Reproduce exactly the lines below from the one containing "Given: Click the ADMIN user account icon" through the one containing "Expand the Organization", including both, and nothing else.

> _Available records_:
'''

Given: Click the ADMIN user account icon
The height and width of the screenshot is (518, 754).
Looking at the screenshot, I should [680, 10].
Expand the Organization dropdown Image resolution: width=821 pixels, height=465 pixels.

'''
'''

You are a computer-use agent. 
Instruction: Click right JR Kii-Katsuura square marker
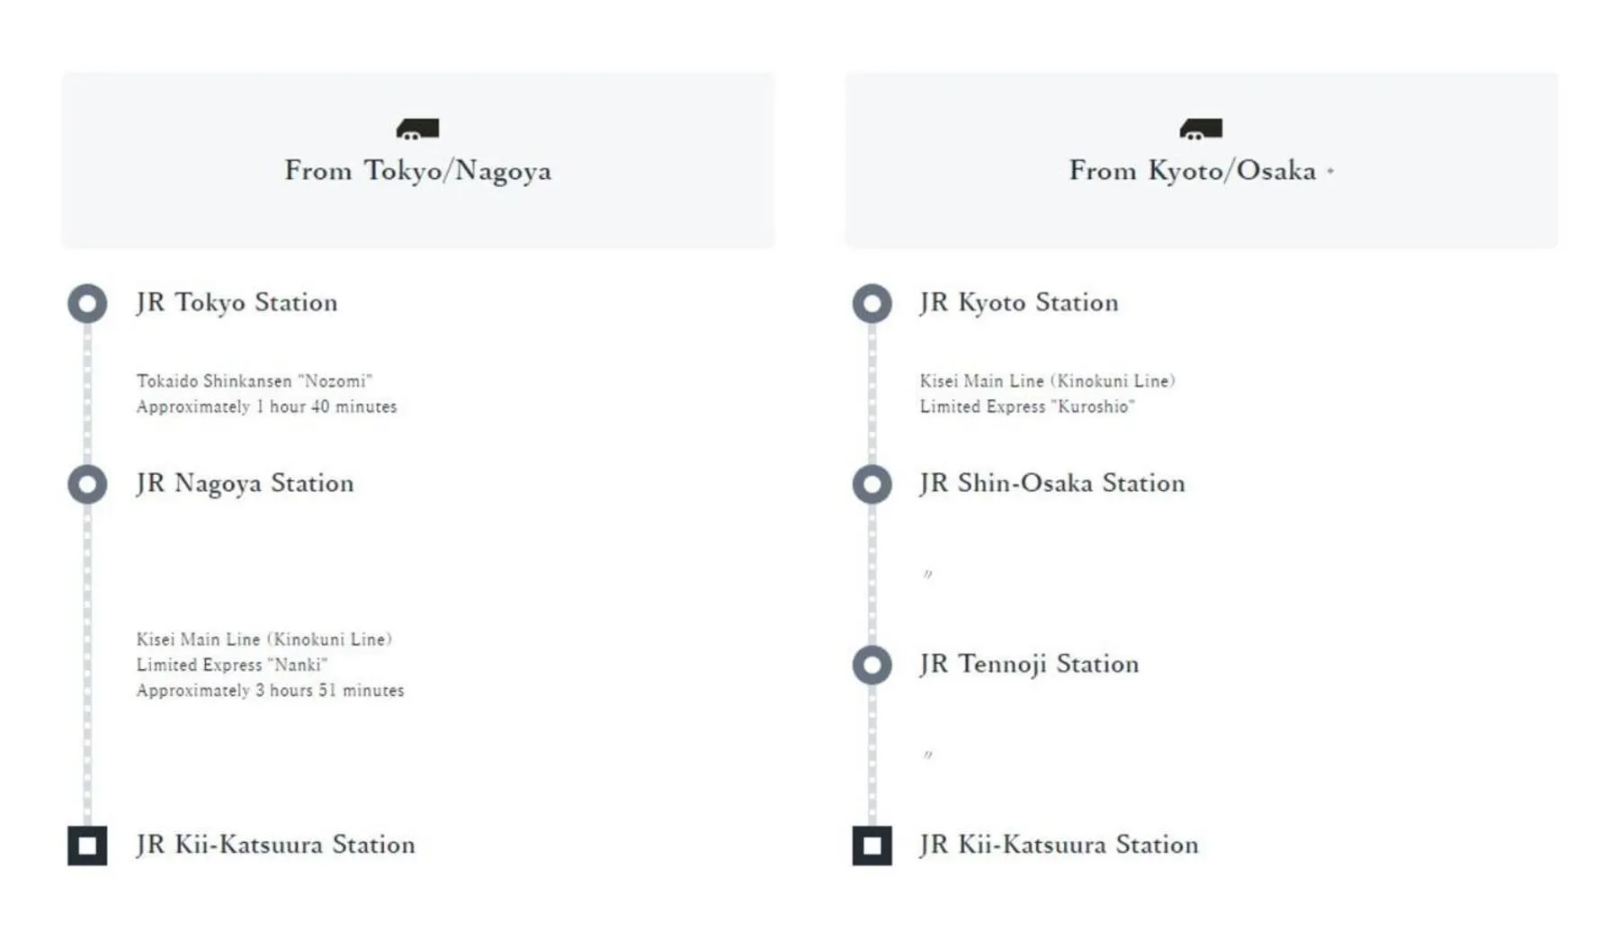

'''
'''

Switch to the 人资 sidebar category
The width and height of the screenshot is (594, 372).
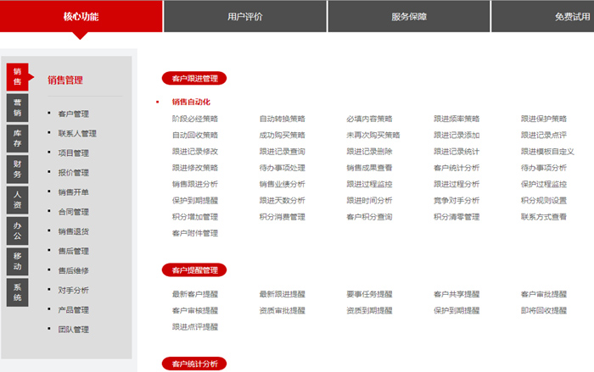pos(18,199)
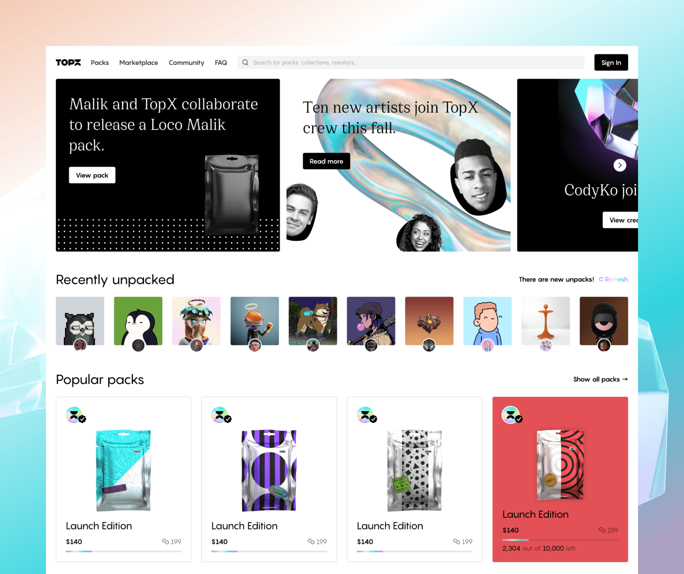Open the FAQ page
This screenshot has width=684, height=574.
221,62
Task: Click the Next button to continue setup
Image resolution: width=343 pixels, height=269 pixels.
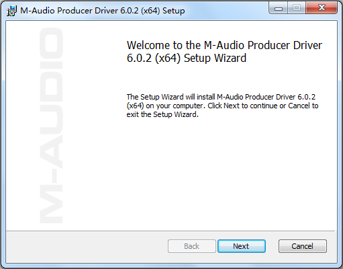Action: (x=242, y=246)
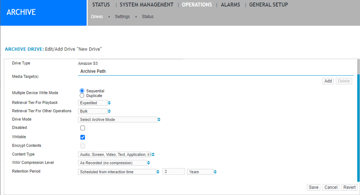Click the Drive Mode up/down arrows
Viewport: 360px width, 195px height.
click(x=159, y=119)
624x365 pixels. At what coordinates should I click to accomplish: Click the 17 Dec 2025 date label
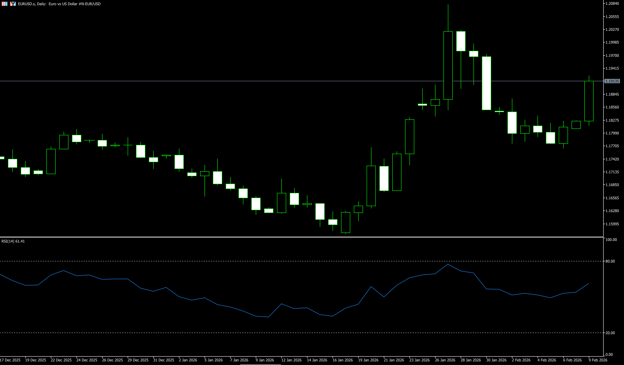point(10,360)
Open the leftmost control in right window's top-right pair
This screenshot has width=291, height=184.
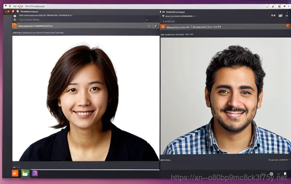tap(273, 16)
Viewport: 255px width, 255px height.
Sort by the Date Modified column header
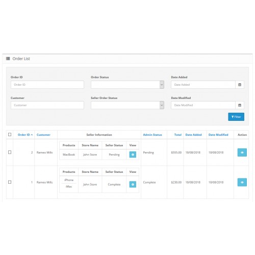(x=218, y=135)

'''

> _Answer box_:
Given: Click the ADMIN user account icon
The height and width of the screenshot is (518, 754).
Looking at the screenshot, I should [680, 10].
Expand the Organization dropdown Image resolution: width=821 pixels, height=465 pixels.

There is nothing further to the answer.